Honduras, dicen los que saben de estas cosas, ha tenido en el pasado algunos buenos, excelentes, diplomáticos. Profesionales que han sabido diseñar y conducir los difíciles lineamientos de una política exterior adecuada y beneficiosa para el país. O, lo que es lo mismo, una política exterior que refleje los intereses y objetivos nacionales de manera fiel y provechosa. Así ha sido, aseguran, en el pasado.
La política exterior no es terreno plano y, a veces, puede resultar campo minado. Con frecuencia tiene arenas movedizas y hondonadas inesperadas. Por lo mismo, debe estar en manos de profesionales con la experiencia debida, el conocimiento suficiente y la habilidad negociadora apropiada. Personas capaces de promover, con inteligencia y astucia, los grandes intereses del país para alcanzar los objetivos nacionales que la propia Constitución política establece. La diplomacia es, por eso mismo y entre otras cosas, una ciencia y un arte. Trabajo de expertos y asunto de profesionales. No se la puede dejar en manos de aficionados o aprendices.
En los últimos meses los temas de la política exterior han despertado de nuevo el interés de la opinión pública mejor informada. El rediseño de las políticas migratorias y el impacto del éxodo centroamericano hacia el norte, la estridencia amenazante de la Administración Trump, el triunfo de candidaturas novedosas en el entorno geográfico regional (México y El Salvador, especialmente), la grave crisis por la que atraviesan Venezuela y Nicaragua, el retorno de regímenes orientados a posiciones de derecha frente al repliegue humillante de la izquierda en buena parte del continente, son apenas algunos de los acontecimientos y hechos que, de alguna manera, demandan de las Cancillerías una combinación inteligente de intereses locales con las coyunturas internacionales, un sabio rediseño de posiciones y posturas que beneficien y coloquen al país en mejores condiciones.

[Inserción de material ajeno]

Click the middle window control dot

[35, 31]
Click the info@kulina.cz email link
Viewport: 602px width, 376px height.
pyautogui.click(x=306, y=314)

Pero, a juzgar por las actitudes y decisiones adoptadas en meses recientes, se puede concluir que la llamada “política exterior” hondureña responde más a los intereses inmediatos del clan gobernante, a sus ambiciones mayúsculas y desmedidas, que a los intereses y objetivos de la sociedad hondureña en su conjunto. Es como si la ambición de la tribu se impusiera insolente sobre el bien común y el afán colectivo.
Los ejemplos sobran. Para sólo citar un par de casos, ese viraje súbito hacia Israel, tomando partido en un conflicto tan difícil y explosivo, tan local como internacional, puede traernos consecuencias inesperadas. Ya lo han advertido, con lenguaje dual y casi temeroso, algunos miembros destacados de la comunidad palestino hondureña. Lo mismo puede decirse de ese radicalismo súbito en el caso de Venezuela, en donde el gobierno actual insiste en alinearse con la cruzada impulsada desde Washington y secundada alegremente por las actuales autoridades de la Organización de Estados Americanos (OEA). La absurda decisión de ofrecer el traslado de la embajada hondureña desde Tel Aviv a Jerusalén, inspirada en un afán servil y humillante ante la política exterior de la Administración Trump, no sólo nos pone en ridículo ante la comunidad internacional sino que también nos introduce, aunque sea por la puerta de atrás, en un peligroso e inflamable conflicto que no es nuestro ni nos concierne directamente. De igual manera, sumar al país a los intentos de invasión militar contra el actual gobierno de Venezuela nos introduce en otro conflicto, este sí más cercano y no menos peligroso que el otro.
¿Quién ordena estos giros y virajes en la política exterior del país? ¿Quién diseña u orienta esta supuesta “estrategia” criolla ante la comunidad internacional? Todos sabemos que se trata del gobernante actual, el inquilino cuestionable de Casa Presidencial, quien, por lo visto, subordina los intereses del país a sus caprichos aldeanos y a sus pretensiones de aliado tan dócil como incondicional de la Administración norteamericana. Olvida que a su gobierno en Washington le ven de doble manera: como aliado solícito y obsecuente en materia de seguridad, pero incómodo e impresentable en materia de corrupción. Esa doble visión puede cambiar de énfasis en cualquier momento, de acuerdo a los vaivenes propios de la política interna de los Estados Unidos, que puede ser tan volátil como lo demande la democracia y la voluntad de los ciudadanos en las urnas. La subordinación ciega e incondicional ante los intereses de la política exterior de Washington, no es ni puede ser la mejor forma de promover y defender los intereses y objetivos nacionales de nuestro país. Es, en todo caso, una forma oportunista y servil de confundir la propaganda con la política, de pretender jugar damero en la mesa de ajedrez.